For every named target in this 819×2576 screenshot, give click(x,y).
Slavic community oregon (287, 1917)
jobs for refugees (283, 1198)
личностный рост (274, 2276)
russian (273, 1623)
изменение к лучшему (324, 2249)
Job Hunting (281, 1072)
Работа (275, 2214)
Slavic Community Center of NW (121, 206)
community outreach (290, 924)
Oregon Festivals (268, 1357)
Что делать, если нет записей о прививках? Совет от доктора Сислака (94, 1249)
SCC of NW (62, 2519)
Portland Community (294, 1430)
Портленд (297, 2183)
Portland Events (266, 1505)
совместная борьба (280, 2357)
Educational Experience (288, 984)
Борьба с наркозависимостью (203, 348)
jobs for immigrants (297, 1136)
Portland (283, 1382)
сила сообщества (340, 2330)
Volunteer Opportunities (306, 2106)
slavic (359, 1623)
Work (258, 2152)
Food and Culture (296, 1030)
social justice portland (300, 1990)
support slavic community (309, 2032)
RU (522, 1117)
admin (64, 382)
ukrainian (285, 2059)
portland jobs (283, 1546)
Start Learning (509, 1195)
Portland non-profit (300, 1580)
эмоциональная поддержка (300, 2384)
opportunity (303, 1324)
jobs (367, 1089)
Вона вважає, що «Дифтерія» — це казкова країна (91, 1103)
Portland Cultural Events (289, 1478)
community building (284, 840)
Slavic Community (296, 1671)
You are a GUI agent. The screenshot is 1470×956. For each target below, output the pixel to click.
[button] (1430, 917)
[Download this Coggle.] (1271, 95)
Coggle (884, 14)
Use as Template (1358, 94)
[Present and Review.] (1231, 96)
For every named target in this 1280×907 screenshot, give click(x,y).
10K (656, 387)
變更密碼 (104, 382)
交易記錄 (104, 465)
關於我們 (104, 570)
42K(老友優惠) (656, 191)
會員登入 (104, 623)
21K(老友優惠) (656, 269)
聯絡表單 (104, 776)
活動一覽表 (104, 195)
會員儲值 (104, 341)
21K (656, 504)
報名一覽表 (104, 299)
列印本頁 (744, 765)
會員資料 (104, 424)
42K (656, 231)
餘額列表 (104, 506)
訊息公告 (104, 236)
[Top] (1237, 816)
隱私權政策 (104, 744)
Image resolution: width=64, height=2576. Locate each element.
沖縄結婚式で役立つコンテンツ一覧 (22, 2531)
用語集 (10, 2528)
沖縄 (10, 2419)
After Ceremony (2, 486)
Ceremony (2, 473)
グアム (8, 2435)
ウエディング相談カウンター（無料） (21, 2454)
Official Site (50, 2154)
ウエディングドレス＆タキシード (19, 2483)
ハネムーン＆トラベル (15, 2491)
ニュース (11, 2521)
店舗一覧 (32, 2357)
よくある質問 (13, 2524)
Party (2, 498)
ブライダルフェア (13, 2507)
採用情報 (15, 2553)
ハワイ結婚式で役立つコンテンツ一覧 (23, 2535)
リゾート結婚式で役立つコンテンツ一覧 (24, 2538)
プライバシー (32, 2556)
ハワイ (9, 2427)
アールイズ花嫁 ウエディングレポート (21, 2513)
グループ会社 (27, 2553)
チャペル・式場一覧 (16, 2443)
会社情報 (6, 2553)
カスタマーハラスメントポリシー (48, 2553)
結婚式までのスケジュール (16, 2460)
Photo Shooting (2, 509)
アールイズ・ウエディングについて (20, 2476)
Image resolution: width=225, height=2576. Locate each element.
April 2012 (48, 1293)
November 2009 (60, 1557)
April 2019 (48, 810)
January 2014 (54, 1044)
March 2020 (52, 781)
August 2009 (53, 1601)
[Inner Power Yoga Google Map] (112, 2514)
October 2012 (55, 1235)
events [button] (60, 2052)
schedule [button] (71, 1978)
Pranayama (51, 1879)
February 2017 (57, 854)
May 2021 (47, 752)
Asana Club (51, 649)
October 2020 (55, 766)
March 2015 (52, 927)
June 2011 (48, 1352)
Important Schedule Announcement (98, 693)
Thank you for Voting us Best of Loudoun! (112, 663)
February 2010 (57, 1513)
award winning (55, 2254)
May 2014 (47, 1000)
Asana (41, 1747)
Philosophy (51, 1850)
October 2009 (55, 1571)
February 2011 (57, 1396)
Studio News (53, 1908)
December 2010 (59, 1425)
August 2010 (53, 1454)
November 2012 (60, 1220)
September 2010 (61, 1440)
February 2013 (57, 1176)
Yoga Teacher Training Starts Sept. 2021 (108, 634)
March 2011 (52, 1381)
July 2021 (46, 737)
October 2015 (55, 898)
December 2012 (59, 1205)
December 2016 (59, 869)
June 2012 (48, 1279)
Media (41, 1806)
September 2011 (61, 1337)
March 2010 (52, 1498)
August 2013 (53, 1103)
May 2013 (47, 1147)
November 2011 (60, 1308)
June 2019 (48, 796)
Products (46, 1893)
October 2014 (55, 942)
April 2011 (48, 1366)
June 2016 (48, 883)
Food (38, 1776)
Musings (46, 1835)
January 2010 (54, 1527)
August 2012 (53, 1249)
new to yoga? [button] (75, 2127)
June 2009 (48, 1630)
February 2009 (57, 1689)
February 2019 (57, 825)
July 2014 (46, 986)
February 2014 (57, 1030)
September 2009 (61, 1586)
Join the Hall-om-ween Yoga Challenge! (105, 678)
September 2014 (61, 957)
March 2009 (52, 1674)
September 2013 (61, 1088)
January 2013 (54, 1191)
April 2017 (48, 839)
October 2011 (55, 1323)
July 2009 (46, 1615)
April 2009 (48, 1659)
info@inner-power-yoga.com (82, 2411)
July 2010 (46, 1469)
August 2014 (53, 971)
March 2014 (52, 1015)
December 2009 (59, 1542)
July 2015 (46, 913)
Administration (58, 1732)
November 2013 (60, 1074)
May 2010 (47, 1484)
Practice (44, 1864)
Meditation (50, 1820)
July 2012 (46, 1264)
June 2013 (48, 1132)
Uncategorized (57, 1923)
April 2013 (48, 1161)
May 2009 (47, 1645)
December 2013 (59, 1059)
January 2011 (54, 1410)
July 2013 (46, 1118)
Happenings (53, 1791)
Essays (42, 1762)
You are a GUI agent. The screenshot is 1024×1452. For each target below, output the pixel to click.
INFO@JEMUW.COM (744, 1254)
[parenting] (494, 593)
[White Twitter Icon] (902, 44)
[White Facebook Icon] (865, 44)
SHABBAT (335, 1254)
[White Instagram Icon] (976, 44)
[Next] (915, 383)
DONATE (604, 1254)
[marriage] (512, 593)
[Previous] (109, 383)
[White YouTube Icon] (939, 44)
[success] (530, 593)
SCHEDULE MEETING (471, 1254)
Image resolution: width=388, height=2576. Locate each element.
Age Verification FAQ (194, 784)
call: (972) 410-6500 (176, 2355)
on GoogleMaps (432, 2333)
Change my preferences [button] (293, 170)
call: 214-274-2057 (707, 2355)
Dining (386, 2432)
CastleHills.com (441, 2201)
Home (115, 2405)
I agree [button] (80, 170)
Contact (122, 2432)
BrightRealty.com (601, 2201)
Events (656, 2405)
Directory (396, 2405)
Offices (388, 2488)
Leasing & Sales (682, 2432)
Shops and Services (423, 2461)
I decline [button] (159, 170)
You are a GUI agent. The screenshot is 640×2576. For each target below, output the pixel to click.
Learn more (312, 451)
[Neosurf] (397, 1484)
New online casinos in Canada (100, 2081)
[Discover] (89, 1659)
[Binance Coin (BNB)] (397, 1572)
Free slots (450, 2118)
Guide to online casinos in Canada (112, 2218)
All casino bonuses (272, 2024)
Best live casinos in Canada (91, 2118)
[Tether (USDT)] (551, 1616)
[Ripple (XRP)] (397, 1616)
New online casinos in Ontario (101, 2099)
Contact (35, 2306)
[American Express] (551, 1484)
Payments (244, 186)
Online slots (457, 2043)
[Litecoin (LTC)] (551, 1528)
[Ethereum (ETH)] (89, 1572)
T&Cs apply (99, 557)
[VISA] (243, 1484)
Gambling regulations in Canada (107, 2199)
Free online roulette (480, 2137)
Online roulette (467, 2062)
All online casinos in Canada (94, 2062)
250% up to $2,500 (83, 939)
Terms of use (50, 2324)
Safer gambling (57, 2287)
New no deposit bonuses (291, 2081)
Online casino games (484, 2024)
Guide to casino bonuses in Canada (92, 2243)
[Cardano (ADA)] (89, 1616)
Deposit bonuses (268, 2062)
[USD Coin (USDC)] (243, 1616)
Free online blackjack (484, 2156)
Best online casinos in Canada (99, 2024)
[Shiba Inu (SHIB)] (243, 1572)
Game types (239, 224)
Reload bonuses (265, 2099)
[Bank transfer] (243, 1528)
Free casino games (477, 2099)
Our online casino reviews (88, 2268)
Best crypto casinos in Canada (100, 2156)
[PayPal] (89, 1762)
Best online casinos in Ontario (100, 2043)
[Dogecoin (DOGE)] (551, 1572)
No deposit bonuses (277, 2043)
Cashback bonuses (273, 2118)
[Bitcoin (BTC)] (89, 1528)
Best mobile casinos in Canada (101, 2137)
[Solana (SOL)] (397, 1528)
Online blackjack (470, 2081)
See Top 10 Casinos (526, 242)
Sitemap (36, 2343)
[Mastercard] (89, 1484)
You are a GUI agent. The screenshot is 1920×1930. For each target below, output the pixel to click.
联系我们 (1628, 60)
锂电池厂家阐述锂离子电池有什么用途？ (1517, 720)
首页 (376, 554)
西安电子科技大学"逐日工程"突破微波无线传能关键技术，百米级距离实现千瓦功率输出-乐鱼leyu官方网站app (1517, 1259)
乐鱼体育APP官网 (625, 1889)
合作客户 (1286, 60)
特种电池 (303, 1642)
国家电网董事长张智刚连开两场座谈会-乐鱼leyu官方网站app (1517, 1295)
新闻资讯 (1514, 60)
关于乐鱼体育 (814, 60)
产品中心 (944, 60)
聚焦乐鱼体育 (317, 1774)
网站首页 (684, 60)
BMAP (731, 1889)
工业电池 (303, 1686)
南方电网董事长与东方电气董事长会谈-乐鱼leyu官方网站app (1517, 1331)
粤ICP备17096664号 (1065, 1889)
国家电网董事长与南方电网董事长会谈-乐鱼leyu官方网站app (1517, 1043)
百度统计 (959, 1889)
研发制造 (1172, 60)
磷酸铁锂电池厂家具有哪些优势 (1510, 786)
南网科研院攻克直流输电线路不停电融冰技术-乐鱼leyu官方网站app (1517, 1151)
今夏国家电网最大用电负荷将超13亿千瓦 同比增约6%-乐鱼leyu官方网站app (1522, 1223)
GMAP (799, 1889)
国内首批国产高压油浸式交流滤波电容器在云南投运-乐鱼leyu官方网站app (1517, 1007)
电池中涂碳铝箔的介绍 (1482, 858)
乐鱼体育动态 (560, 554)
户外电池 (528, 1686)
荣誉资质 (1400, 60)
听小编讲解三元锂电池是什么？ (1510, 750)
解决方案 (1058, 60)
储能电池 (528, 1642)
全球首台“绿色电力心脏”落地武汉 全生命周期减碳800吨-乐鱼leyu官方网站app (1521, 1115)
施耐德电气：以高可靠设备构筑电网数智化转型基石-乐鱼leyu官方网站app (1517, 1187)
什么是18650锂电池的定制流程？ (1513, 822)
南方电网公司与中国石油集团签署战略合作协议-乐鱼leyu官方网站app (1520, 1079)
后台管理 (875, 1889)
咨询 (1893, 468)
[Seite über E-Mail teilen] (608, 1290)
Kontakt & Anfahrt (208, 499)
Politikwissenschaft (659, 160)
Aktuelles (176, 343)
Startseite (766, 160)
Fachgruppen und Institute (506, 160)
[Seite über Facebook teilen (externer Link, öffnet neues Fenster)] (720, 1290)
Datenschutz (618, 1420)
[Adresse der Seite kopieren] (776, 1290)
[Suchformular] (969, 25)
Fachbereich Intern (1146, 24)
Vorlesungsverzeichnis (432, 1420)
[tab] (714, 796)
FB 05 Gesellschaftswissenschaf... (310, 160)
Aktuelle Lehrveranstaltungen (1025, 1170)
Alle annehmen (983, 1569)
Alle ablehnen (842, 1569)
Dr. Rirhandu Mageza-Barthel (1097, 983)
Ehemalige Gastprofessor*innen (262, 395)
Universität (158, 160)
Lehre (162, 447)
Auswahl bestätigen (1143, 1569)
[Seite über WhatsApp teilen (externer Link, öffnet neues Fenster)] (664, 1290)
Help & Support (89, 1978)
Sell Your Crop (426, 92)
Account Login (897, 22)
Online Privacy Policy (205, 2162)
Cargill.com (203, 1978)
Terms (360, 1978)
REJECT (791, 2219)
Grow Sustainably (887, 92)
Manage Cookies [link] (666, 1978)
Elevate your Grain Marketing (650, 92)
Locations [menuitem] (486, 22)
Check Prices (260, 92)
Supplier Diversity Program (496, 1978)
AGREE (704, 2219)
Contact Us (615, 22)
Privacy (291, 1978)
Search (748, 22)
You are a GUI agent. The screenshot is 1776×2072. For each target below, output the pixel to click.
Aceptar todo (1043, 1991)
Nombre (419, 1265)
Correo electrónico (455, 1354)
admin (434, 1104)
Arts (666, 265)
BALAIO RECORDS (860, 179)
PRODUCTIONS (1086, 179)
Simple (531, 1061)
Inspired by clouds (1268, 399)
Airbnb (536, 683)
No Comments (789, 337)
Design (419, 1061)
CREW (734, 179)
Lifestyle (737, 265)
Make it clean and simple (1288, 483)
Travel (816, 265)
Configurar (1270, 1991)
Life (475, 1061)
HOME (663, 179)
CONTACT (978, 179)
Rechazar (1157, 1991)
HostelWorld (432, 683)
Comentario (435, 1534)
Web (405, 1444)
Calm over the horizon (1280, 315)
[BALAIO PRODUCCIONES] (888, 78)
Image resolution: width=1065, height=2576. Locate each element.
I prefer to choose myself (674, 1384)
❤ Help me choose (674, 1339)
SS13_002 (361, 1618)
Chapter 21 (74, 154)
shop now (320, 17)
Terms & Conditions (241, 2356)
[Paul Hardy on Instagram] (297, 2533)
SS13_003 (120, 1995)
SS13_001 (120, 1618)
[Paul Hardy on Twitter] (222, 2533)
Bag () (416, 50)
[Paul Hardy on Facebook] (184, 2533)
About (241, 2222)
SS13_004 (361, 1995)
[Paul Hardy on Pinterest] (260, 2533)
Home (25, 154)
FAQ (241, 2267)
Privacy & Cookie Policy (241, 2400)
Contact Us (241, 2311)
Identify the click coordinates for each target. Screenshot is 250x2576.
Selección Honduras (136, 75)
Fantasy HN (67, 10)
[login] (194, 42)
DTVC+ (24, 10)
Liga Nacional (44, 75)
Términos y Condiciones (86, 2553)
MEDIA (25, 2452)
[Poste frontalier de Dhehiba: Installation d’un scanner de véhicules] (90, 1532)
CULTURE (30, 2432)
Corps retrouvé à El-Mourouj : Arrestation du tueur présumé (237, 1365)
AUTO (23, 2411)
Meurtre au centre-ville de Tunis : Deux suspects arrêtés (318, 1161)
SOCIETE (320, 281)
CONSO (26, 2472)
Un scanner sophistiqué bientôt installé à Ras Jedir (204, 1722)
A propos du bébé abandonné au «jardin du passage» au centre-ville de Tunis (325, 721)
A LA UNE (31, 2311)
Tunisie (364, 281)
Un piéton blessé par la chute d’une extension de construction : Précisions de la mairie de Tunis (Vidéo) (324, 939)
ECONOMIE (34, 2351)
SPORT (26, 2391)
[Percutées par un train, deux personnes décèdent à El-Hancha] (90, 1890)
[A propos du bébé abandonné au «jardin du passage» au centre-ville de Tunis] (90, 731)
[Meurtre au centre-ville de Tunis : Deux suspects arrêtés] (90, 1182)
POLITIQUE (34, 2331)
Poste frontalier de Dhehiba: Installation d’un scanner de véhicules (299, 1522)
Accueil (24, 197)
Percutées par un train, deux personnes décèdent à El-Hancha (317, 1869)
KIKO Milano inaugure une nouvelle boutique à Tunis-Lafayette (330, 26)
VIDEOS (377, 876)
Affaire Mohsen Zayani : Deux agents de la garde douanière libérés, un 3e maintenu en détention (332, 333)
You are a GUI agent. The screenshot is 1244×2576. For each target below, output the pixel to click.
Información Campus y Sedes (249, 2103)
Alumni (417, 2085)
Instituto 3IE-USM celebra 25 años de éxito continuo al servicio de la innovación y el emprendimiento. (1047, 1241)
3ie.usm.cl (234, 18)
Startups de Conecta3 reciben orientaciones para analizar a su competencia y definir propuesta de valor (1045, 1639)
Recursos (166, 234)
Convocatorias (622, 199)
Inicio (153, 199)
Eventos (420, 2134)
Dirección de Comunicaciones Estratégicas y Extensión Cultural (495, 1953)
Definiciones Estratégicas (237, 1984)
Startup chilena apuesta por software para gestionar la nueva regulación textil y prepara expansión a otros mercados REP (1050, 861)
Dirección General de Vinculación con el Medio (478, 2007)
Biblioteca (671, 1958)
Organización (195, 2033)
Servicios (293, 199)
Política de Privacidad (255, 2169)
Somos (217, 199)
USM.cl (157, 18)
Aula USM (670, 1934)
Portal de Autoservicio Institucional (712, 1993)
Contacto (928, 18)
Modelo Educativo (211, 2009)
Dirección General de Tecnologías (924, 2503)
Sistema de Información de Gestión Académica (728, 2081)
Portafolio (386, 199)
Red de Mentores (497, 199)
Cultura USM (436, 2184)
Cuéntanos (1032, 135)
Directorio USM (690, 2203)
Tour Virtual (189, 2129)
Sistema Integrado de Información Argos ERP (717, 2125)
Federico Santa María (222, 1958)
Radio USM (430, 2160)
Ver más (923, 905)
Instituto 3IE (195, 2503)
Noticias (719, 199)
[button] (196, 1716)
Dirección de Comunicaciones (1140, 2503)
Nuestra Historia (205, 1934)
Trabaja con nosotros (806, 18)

────────

• TASK REQUIREMENTS: Using the listing above, show each line holding the string "para".

• SOLUTION TO THIS EXERCISE:
Startups de Conecta3 reciben orientaciones para analizar a su competencia y definir propuesta de valor (1045, 1639)
Startup chilena apuesta por software para gestionar la nueva regulación textil y prepara expansión a otros mercados REP (1050, 861)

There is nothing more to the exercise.